[Stored items]
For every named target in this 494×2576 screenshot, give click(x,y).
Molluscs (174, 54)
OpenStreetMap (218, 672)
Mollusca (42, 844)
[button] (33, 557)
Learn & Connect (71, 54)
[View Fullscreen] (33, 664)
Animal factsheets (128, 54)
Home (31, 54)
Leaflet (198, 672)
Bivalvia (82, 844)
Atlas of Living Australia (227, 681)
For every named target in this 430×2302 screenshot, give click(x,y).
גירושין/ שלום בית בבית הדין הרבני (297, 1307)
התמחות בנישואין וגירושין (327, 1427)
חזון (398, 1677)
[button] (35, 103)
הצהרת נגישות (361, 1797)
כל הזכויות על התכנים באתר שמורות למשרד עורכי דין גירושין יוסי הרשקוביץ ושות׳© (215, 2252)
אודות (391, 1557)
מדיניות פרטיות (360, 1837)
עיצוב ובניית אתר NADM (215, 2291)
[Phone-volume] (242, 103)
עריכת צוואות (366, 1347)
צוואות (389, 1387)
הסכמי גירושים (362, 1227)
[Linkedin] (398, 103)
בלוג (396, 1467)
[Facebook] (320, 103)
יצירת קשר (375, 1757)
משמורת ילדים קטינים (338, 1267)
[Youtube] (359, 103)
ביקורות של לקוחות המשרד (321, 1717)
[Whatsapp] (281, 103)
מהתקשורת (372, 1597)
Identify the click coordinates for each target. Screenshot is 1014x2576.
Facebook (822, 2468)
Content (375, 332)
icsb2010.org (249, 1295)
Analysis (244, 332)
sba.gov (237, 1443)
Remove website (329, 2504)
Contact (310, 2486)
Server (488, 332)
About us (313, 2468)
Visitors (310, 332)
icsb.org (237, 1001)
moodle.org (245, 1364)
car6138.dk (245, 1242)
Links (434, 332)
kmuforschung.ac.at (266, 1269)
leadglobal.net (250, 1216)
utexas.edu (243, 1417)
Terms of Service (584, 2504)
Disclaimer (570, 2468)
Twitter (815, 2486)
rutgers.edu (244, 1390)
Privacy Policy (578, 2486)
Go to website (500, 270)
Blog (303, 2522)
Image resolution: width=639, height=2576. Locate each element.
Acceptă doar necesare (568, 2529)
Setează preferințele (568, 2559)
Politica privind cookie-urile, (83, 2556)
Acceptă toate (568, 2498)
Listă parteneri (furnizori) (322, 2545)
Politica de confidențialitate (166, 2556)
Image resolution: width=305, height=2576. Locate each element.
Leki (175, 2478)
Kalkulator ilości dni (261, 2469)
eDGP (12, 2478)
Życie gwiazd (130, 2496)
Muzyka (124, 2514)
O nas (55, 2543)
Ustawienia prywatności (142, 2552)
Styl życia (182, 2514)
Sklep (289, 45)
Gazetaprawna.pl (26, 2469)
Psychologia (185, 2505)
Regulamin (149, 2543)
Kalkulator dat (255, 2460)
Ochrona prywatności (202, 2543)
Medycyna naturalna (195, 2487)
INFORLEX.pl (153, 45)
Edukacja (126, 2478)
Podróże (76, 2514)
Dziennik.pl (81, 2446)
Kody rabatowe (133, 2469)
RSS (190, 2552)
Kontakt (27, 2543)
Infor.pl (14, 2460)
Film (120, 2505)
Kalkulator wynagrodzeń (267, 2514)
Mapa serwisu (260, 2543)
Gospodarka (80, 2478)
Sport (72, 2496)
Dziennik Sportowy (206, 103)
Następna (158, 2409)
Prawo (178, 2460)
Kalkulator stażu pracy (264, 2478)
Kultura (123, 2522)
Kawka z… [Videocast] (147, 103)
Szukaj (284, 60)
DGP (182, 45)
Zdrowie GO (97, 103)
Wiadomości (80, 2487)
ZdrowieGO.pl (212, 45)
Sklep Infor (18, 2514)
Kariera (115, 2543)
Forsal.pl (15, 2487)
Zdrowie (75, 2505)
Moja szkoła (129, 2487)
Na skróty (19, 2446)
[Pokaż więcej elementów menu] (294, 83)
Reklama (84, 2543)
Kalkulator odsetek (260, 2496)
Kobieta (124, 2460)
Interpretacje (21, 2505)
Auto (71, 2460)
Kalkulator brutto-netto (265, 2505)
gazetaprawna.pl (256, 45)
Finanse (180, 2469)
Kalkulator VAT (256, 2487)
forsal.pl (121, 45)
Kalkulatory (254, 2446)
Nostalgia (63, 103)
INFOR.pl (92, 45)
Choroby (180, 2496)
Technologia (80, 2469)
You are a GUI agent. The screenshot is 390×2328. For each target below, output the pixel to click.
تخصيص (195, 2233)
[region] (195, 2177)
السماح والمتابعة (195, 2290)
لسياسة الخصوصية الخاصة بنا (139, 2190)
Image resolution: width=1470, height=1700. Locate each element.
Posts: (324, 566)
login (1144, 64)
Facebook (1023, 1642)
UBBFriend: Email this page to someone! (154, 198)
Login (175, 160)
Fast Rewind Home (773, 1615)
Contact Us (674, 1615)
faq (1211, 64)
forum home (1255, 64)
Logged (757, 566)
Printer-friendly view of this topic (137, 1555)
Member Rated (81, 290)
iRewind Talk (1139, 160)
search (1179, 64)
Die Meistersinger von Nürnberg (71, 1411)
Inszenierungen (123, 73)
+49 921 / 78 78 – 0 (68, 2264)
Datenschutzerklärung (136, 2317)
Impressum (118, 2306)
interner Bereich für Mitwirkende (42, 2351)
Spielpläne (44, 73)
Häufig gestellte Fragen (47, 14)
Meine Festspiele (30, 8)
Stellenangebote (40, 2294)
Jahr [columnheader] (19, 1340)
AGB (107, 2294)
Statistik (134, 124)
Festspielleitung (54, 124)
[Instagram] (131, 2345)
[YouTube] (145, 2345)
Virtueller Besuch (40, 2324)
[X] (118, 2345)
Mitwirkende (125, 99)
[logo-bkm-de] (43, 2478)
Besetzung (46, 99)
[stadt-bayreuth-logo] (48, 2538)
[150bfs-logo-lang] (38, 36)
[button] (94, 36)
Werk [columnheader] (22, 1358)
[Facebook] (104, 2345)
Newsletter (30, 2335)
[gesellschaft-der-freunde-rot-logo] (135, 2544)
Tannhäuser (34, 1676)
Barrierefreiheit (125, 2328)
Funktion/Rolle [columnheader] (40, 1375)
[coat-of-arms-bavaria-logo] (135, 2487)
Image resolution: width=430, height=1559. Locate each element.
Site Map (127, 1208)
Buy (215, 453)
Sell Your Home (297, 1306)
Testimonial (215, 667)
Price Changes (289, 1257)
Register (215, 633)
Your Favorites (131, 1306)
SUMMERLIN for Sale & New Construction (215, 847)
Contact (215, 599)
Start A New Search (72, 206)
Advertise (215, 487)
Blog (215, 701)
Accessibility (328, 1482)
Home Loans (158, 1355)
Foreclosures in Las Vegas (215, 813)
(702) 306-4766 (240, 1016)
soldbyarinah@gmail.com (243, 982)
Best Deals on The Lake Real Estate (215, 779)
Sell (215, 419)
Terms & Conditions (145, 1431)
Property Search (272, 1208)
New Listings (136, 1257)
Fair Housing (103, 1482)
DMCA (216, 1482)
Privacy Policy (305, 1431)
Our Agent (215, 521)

What is required: Your answer should be the exact lines above from the one with "[button] (33, 557)" through the one with "Ochrona prywatności (202, 2543)", both included, and nothing besides.

Response to this exercise:
[button] (33, 557)
Learn & Connect (71, 54)
[View Fullscreen] (33, 664)
Animal factsheets (128, 54)
Home (31, 54)
Leaflet (198, 672)
Bivalvia (82, 844)
Atlas of Living Australia (227, 681)
For every named target in this 430×2302 screenshot, give click(x,y).
גירושין/ שלום בית בבית הדין הרבני (297, 1307)
התמחות בנישואין וגירושין (327, 1427)
חזון (398, 1677)
[button] (35, 103)
הצהרת נגישות (361, 1797)
כל הזכויות על התכנים באתר שמורות למשרד עורכי דין גירושין יוסי הרשקוביץ ושות׳© (215, 2252)
אודות (391, 1557)
מדיניות פרטיות (360, 1837)
עיצוב ובניית אתר NADM (215, 2291)
[Phone-volume] (242, 103)
עריכת צוואות (366, 1347)
צוואות (389, 1387)
הסכמי גירושים (362, 1227)
[Linkedin] (398, 103)
בלוג (396, 1467)
[Facebook] (320, 103)
יצירת קשר (375, 1757)
משמורת ילדים קטינים (338, 1267)
[Youtube] (359, 103)
ביקורות של לקוחות המשרד (321, 1717)
[Whatsapp] (281, 103)
מהתקשורת (372, 1597)
Identify the click coordinates for each target. Screenshot is 1014x2576.
Facebook (822, 2468)
Content (375, 332)
icsb2010.org (249, 1295)
Analysis (244, 332)
sba.gov (237, 1443)
Remove website (329, 2504)
Contact (310, 2486)
Server (488, 332)
About us (313, 2468)
Visitors (310, 332)
icsb.org (237, 1001)
moodle.org (245, 1364)
car6138.dk (245, 1242)
Links (434, 332)
kmuforschung.ac.at (266, 1269)
leadglobal.net (250, 1216)
utexas.edu (243, 1417)
Terms of Service (584, 2504)
Disclaimer (570, 2468)
Twitter (815, 2486)
rutgers.edu (244, 1390)
Privacy Policy (578, 2486)
Go to website (500, 270)
Blog (303, 2522)
Image resolution: width=639, height=2576. Locate each element.
Acceptă doar necesare (568, 2529)
Setează preferințele (568, 2559)
Politica privind cookie-urile, (83, 2556)
Acceptă toate (568, 2498)
Listă parteneri (furnizori) (322, 2545)
Politica de confidențialitate (166, 2556)
Image resolution: width=305, height=2576. Locate each element.
Leki (175, 2478)
Kalkulator ilości dni (261, 2469)
eDGP (12, 2478)
Życie gwiazd (130, 2496)
Muzyka (124, 2514)
O nas (55, 2543)
Ustawienia prywatności (142, 2552)
Styl życia (182, 2514)
Sklep (289, 45)
Gazetaprawna.pl (26, 2469)
Psychologia (185, 2505)
Regulamin (149, 2543)
Kalkulator dat (255, 2460)
Ochrona prywatności (202, 2543)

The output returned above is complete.